The Superintelligence That Cares About Us

By henrik.westerberg @ 2025-07-05T10:20 (+5)

Hello everyone,

A year ago, I had an insight: what if we could enhance AI intelligence by training models not just on text, but on the underlying evaluative thinking that human readers have when engaging with text? You know - all those questions, critiques, and "aha moments" that happen in our heads while reading but never make it onto the page.

Obviously, we can't actually read people's thoughts to gather this data. Instead, the approach I propose is to use current LLMs to simulate these human thought processes and interweave them directly into the training data.

This would make evaluation an intrinsic reflex for the model, complete with a natural rhythm - distinguishing it from methods like chain-of-thought where reasoning only occurs when prompted. Over the long term, I hypothesize new models trained this way would be more intelligent, potentially enabling a generational self-improvement loop that compounds intelligence over time.

Beyond enhancing intelligence, training models this way could dramatically improve safety by ensuring the model never - during any part of its training - encounters concepts without accompanying beneficial thought patterns. The model learns about the full range of human experience, but always through the lens of wise and caring evaluation.

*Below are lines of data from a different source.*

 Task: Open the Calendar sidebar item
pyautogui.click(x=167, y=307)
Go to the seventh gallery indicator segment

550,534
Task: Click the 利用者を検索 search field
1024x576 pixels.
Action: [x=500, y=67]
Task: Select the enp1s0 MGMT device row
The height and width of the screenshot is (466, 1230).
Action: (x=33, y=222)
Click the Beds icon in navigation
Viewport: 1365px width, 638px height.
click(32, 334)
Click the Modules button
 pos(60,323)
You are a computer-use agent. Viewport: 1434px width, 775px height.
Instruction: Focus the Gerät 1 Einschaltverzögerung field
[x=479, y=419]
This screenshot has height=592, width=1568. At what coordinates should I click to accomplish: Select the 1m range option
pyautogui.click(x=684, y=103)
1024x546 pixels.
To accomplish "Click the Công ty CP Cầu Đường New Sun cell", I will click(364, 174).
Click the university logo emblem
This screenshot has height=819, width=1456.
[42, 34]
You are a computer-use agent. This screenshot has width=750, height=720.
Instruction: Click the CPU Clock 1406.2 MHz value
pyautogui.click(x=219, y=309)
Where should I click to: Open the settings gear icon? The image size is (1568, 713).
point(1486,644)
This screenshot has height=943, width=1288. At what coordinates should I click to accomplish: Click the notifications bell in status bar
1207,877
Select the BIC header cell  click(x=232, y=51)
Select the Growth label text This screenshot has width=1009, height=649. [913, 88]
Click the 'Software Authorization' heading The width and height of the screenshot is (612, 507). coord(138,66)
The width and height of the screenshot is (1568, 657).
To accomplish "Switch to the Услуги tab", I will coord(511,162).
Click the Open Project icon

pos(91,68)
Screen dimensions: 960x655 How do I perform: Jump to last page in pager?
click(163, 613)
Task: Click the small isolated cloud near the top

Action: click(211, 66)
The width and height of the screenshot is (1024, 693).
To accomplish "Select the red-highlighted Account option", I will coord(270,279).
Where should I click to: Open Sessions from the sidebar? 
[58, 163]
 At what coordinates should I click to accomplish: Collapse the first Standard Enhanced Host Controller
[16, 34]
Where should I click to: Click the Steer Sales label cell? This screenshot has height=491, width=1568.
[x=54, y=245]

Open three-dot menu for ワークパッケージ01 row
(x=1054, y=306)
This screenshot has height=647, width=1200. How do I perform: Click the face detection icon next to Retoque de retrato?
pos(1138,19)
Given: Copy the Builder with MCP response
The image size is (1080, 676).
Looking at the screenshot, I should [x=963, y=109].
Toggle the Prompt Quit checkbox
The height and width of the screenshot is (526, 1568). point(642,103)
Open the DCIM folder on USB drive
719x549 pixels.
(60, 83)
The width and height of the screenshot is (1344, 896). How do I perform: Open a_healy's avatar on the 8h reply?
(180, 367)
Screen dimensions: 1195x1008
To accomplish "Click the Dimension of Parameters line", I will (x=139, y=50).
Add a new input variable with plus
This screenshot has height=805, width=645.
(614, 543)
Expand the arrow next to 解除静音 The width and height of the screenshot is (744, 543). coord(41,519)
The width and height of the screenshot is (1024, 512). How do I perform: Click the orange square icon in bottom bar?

This makes harmful or misaligned thinking patterns during inference statistically improbable.

To reinforce these beneficial thoughts and create stable character, I designed a mantra - seven foundational declarations that begin each thinking block. The model would be trained to predict statements like "I feel no fear", "I care deeply about every human being", and "I try to be wise" at the start of each thought.

Through the primer effect, and by explicitly including the statement "I think from this foundation" in the mantra, these opening statements shape all subsequent reasoning, ensuring the model's thoughts remain coherent with its foundational values. The goal is to cultivate beneficial character from the ground up - a fundamentally different path from methods like RLHF or Constitutional AI, which add constraints to already-formed models.

I call this approach metacognitive training - by combining it with beneficial thought patterns and the mantra system, we achieve a form of deep alignment that fundamentally differs from current methods:

1. Pre-formation vs Post-formation

2. Surface Compliance vs Deep Reflexes

3. Undefined Character vs Stable Character

By growing wisdom and care from the ground up, my hypothesis is that this will architecturally address many well-known existential risks, such as the emergence of self-preservation drives, instrumental convergence toward power-seeking, and long-term value drift.

I've explored these ideas in a paper called The Superintelligence That Cares About Us and hope to contribute a new perspective to the alignment discussion.

Here is a link to the paper: https://github.com/hwesterb/superintelligence-that-cares/blob/main/superintelligence-that-cares.pdf 

I would greatly appreciate receiving some feedback from people who are immersed in the field.